Alex wedged the truck into a spot Orson wouldn’t have guessed they’d fit in, and when he opened the doors, there was a wave of smells. Never mind the huge breakfast in Tok, his stomach grumbled audibly in hunger. He’d worked up a mighty appetite the night before.

“What are you in the mood for?” Alex asked, raising one of her eyebrows at his noisy waist.

“What is that smell?” Orson felt like he was being assailed by delicious scents.

Alex put a knowing nose in the air. “Loaded fries, maybe. Or tacos. Could be the rib place.”

They found the row of food trucks easily. Orson ended up with a burger. Alex got a pile of fries topped with smoked pork and sauce, choosing the “My Girlfriend Isn’t Hungry” size platter, which was sized for at least three people.

They wandered as they ate, past booths selling Native crafts and fresh vegetables, information tables about road construction projects and homeschool programs, artists with huge canvases and tiny soapstone carvings, and homemade candies, jams, and bread. Orson was glad his hands were busy with food because he would have been tempted to buy everything .

Music played on two of the three stages. A belly dance troupe danced to electronic Middle Eastern music, competing with some fusion of punk and folk from the opposite side of the fair. A juggler was telling jokes on the third stage.

Alex led Orson to a park overlooking a big river with a view across the water to a historic church.

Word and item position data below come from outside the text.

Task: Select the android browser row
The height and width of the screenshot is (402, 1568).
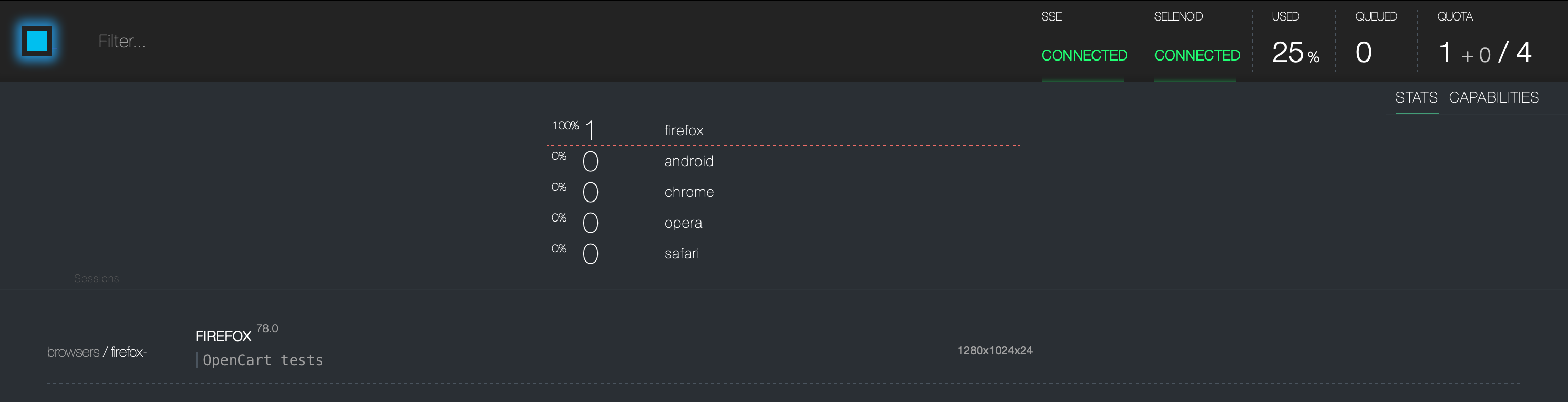Action: coord(784,162)
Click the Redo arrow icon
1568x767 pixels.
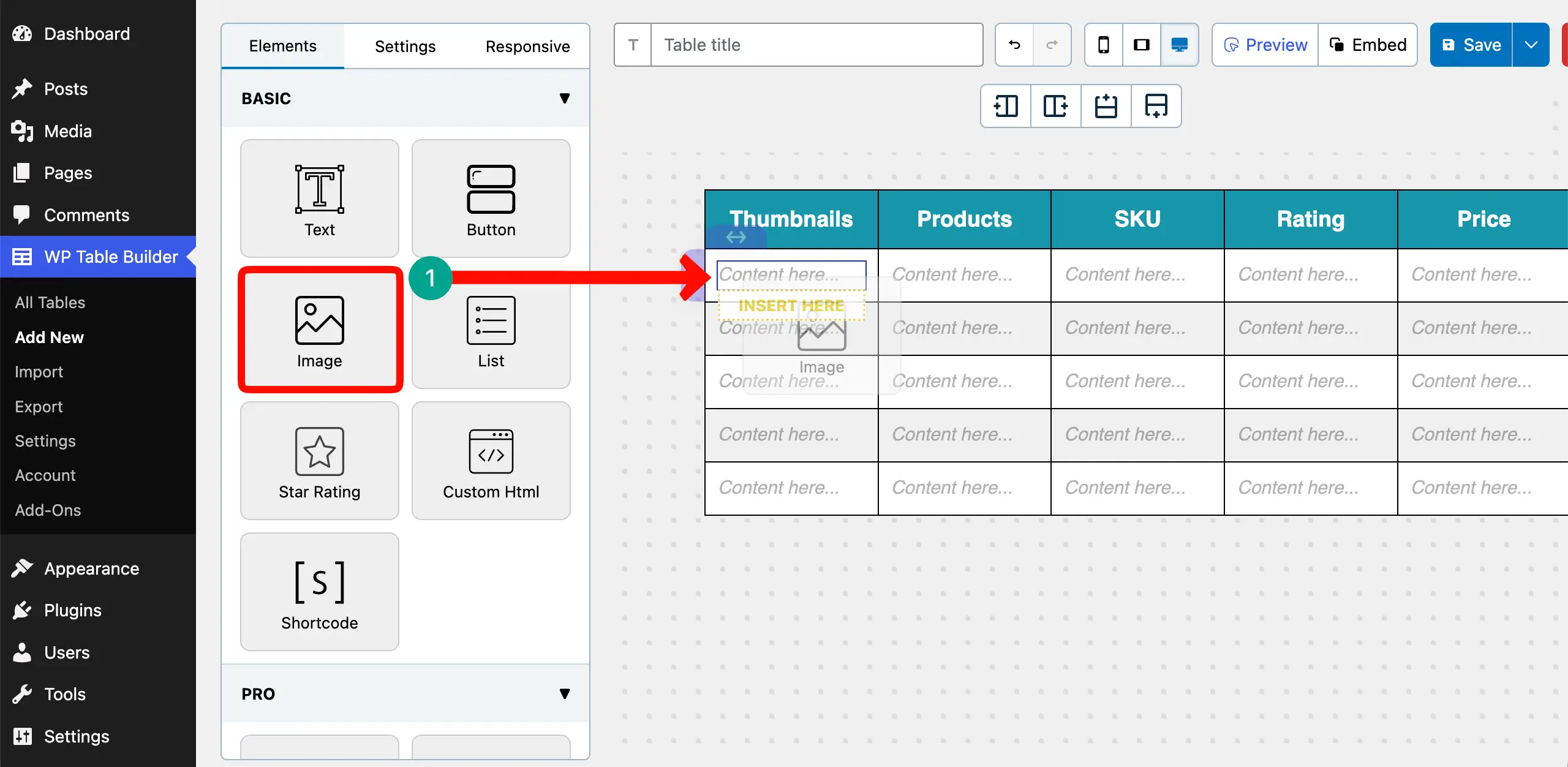pyautogui.click(x=1052, y=44)
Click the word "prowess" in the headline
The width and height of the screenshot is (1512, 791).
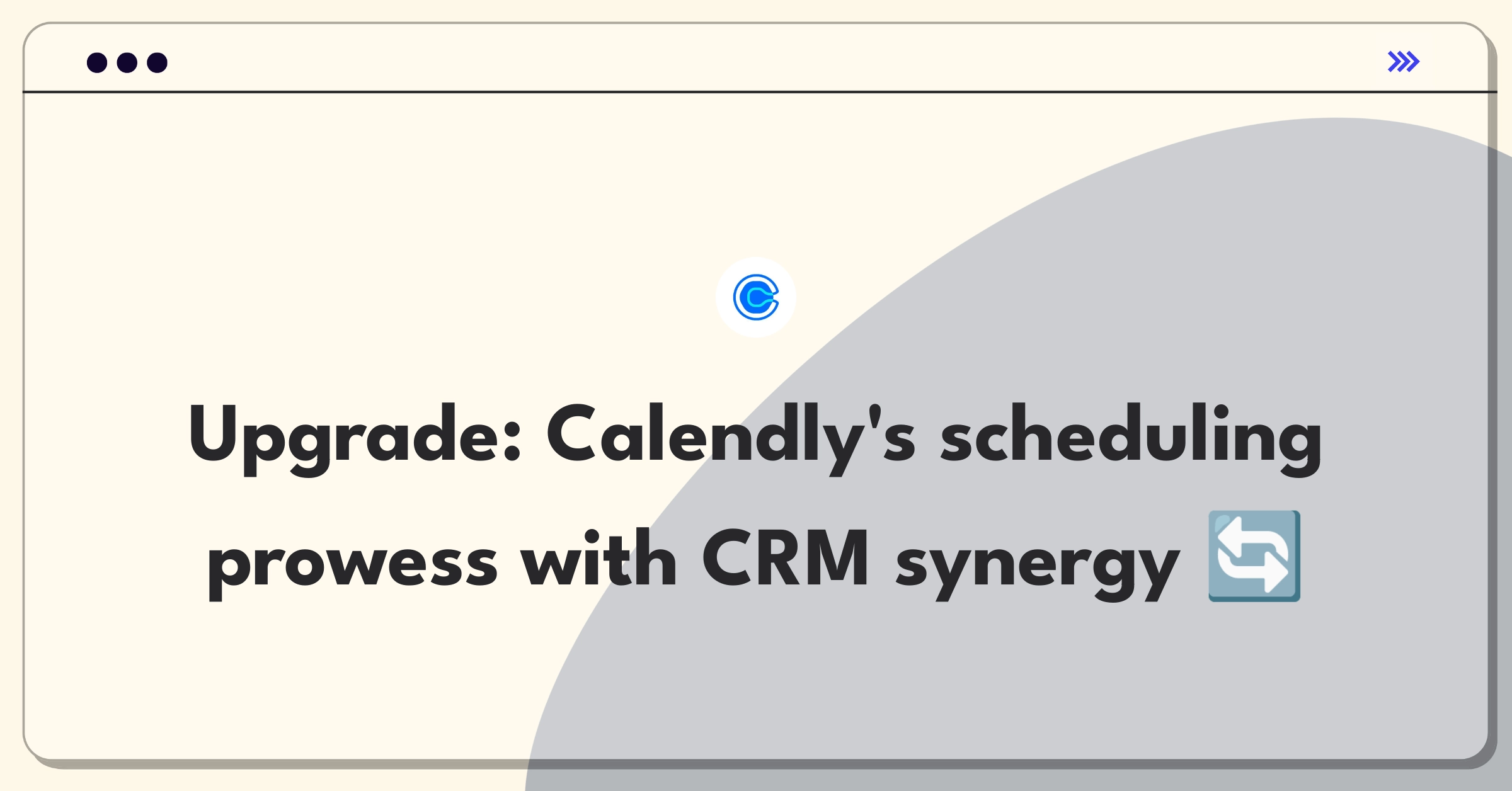(x=353, y=564)
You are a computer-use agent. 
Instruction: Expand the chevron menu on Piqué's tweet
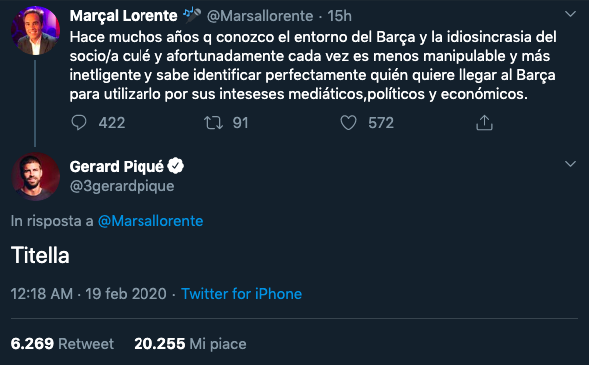(570, 164)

She pointed out landmarks with her fries.

They scored a bench just as a couple got up and sat close together to finish their food.

“Alex…”

“I can’t commit to kids,” she said, staring at the last fries in her box. “I’m not promising that kind of forever.”

Had she been thinking about that conversation like he had? The idea of babies had never enthralled Orson, but he couldn’t help but think they’d make good ones, and he couldn’t imagine anything more important than raising good kids.

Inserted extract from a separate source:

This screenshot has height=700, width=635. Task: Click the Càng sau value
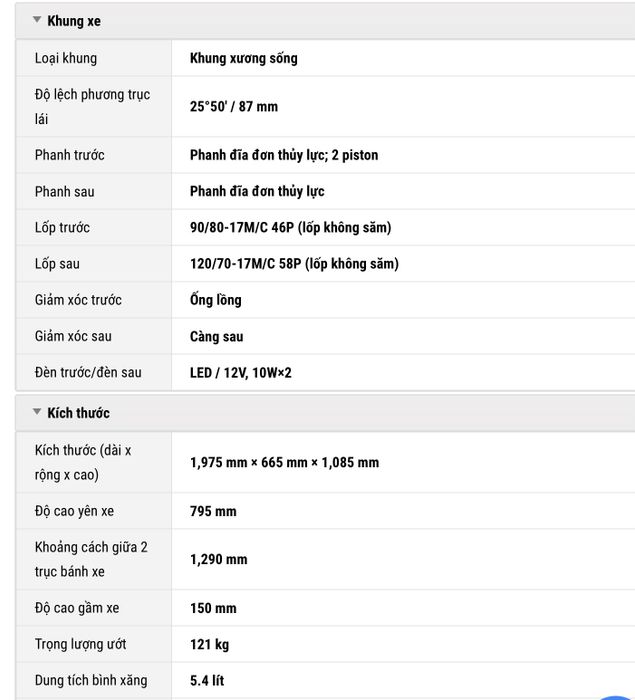pos(217,336)
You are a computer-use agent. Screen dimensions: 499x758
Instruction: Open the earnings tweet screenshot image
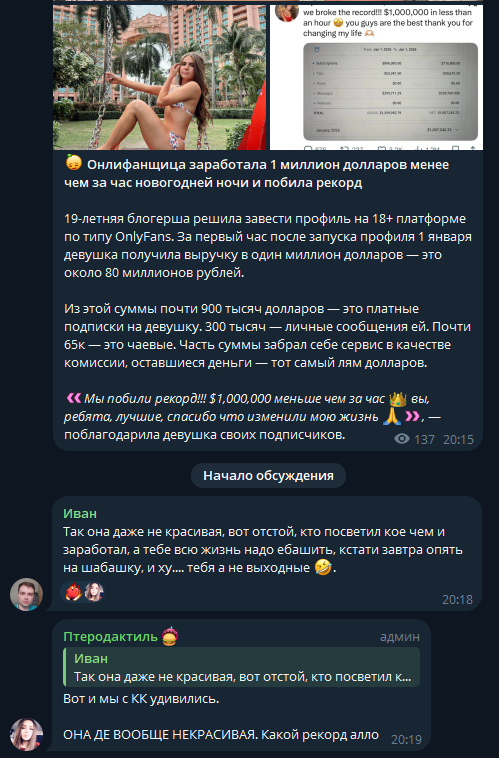pyautogui.click(x=376, y=76)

“I figured out how to make it work,” Orson said, folding the last bite of his burger into his mouth.

Alex fixed him with a sideways look like one of the ravens from Valdez. “Kids? I’m pretty sure I know how babies are made. That’s not the problem.”

Orson almost choked on his burger as he laughed. “Marry me! Then you’ll own half the business and there’s no weird power dynamic.”

They were sitting so close together that Orson could feel Alex freeze up. “It’s not that simple,” she said quietly.

“Why not?” he asked. “I love you. You’re my destiny!”

The bench was back-to-back with a cluster of older women who had fallen quiet to eavesdrop, and they all applauded, startling both of them.

Alex surged to her feet. “I don’t love you!” she protested, and the clapping died to a spreading awkward silence. “I barely know you! You’re— I can’t— How could you?—?”

Orson was glad she’d finished her fries, because he was pretty sure she would have dumped them on him now if there had been any left. She seemed to gather herself. “You’ve got a lot of nerve, Orson Davison. How dare you make assumptions about my destiny for me? Fuck you and your incredible ego for thinking you can make a proper woman of me with a wedding ring and a fiction about fate. Get over yourself, you…you…pompous ass.”

Then she stormed off, disappearing quickly into the crowd.

Orson sat for a stunned moment, staring after her before a hand patted his shoulder. “You’d better go after her, son.”

The only problem was that he had no idea where she’d gone.